Erkeklerden kadınlara yönelen şiddetin en son olgusu ne yazık ki Özgecan Aslan oldu. Geçtiğimiz günlerde akıl almaz bir şekilde katledilen Özgecan’ın ailesine sabır diliyoruz. Bu ülkede vicdanı olan kadın ve erkek herkesin başı sağolsun. Bu olay bizleri derinden üzmüş, yaralamış ve sarsmıştır.
Hatay Tabip Odası Yönetim Kurulu olarak 11 Şubat 2015 tarihinde Mersin’in Tarsus ilçesinde üniversite öğrencisi ÖZGECAN ASLAN’ın vahşice katledilmesini kınıyoruz.
Son yıllarda artan kadın cinayetleri ile birlikte değerlendirdiğimizde Özgecan’ın katledilmesi, Türkiye’de giderek büyüyen bir sorun olan “cinsiyetçi politikaları” bir kez daha önümüze koymaktadır. Bu saldırı, bir kişiye “kadın olmaktan dolayı” yapılan bir saldırı olmasının yanında Türkiye’de bir kadının kamusal alanda var olması, yolculuk etmesi hakkına bir saldırıdır. Bu anlamda bireysel değil giderek büyüyen toplumsal bir sorunun göstergesidir.

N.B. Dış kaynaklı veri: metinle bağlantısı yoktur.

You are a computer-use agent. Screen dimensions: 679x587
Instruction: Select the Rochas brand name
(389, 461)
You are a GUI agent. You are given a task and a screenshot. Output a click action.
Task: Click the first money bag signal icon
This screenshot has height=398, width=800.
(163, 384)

Bu ülke, sadece cinsiyetinden dolayı en temel hak olan YAŞAM HAKKI’nın yok edildiği kadınların ülkesi olmuştur. Bu kadın katliamında, yasaları uygulamayan, cezai indirimler için mazeret arayan, tecavüze uğrayanı "psikolojik olarak etkilenmemiştir" diyen, çocukların tecavüzlerine "kendisinin isteği ile olmuştur" diyebilen herkesin payı vardır. Evde, okulda, işyerinde, kürsüde, kışlada yaşamın her alanında şiddet uygulayanların, ya da şiddete karşı sessiz kalanların, hatta bu konuyu önemsiz görenlerin kısaca tüm toplumun payı vardır. Ancak en büyük sorumluluk iktidarın ve olayı gerçekleştirenindir.

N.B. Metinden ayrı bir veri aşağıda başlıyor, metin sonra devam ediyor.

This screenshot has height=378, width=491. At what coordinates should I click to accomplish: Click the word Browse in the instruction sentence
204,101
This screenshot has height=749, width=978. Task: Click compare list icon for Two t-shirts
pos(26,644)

Bu sorun toplumsaldır, şiddet ülkemizde sosyal bir sorundur ve siyasal alan başta olmak üzere her alanda yaygın olarak yaşanmaktadır. O nedenle sorunun tüm suçunu bu olayın failleri yüklemek, gerçeği görmemize engel olacaktır. Kadına yönelik şiddet genel şiddetin bir parçası olarak yaygın ve gizli bir biçimde sürmektedir. Bunların çoğu ortaya çıkmamaktadır.
Türkiye’de toplumsal cinsiyeti derinleştirecek politikalar yerine devletin her türlü kurumu ile samimi bir şekilde çaba harcaması ihtiyacı bugün daha fazla kendini göstermektedir.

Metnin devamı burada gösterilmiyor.